Adding more plant-based proteins into a healthy diet, like chickpeas, can reduce the risk of heart disease. Chickpeas are a versatile legume in the kitchen and with a few simple ingredients, you’ll get hooked on these Lemon Parsley Chickpeas!
I’m on a total chickpea kick lately. These lemon parsley chickpeas, hummus, and Banza pasta.. I can’t get enough.
Did you know.. Chickpeas, also called Garbanzo Beans, are the most widely consumed legume in the world?Chickpeas are a great balance of carbohydrates, protein, and fiber. With the new USDA guidelines, along with many other beneficial improvements now encourages healthy eating patterns to include:
A variety of protein foods, including seafood, lean meats and poultry, eggs, legumes such as beans and peas, soy products, and nuts and seeds.

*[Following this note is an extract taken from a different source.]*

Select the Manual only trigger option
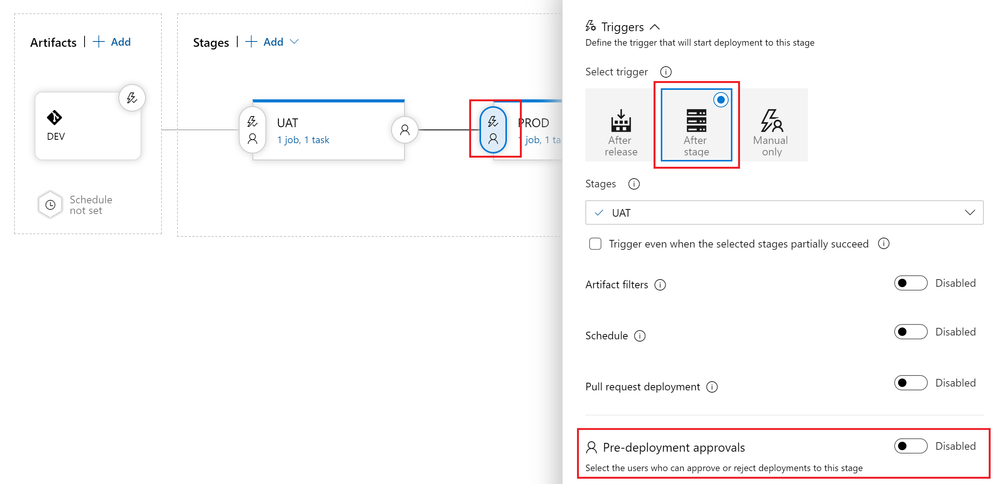The width and height of the screenshot is (999, 484). 770,132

The typical American diet is so “meat-based” when it comes to the protein food group. Adding variety of plant-based protein is beneficial for many reasons including it’s high fiber content, providing adequate protein for growth and repair, and low in saturated fat which can reduce the risk of heart disease.

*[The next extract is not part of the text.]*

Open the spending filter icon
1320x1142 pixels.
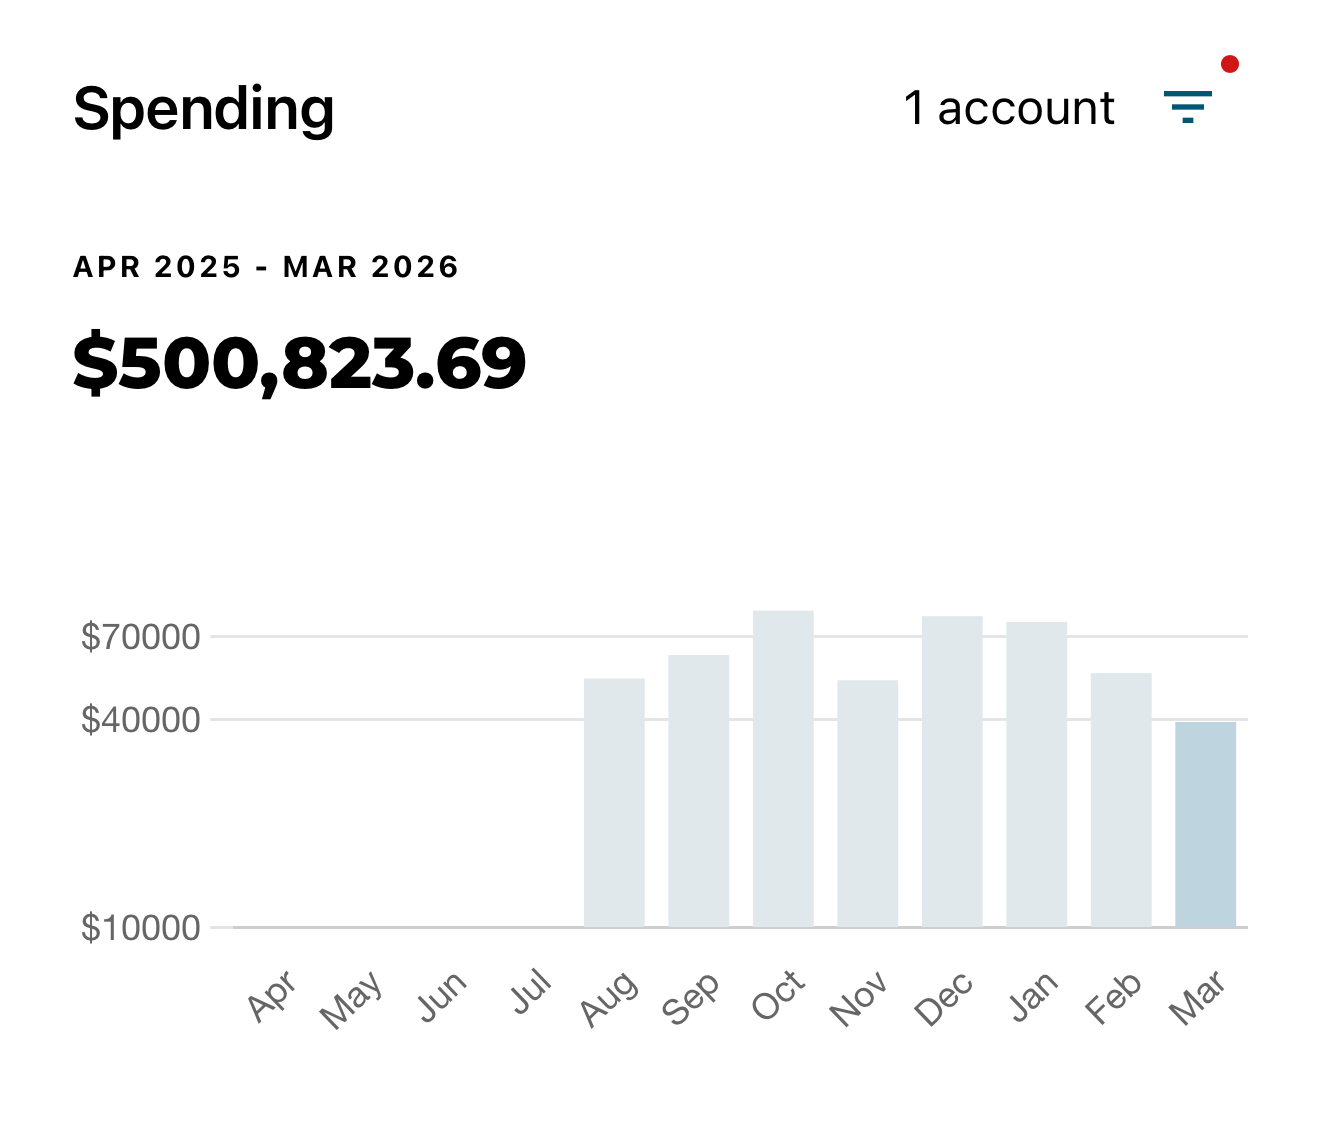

Chickpeas are a great plant-based protein to start incorporating into a healthy diet!
- 2 (15 oz.) cans chickpeas, drained and rinsed
- 1 tbsp olive oil
- 2 tbsp garlic, minced
- 2 tbsp lemon juice
- 2 tbsp fresh parsley, chopped
- Add olive oil to a large saute pan over medium heat.
- Add garlic, saute for 1 minute, until it begins to become fragrant. Add chickpeas and toss with garlic and olive oil until evenly coated.
- Stir in lemon juice and simmer until reduced by half, tossing chickpeas occasionally.
- Remove from heat and stir in chopped parsley.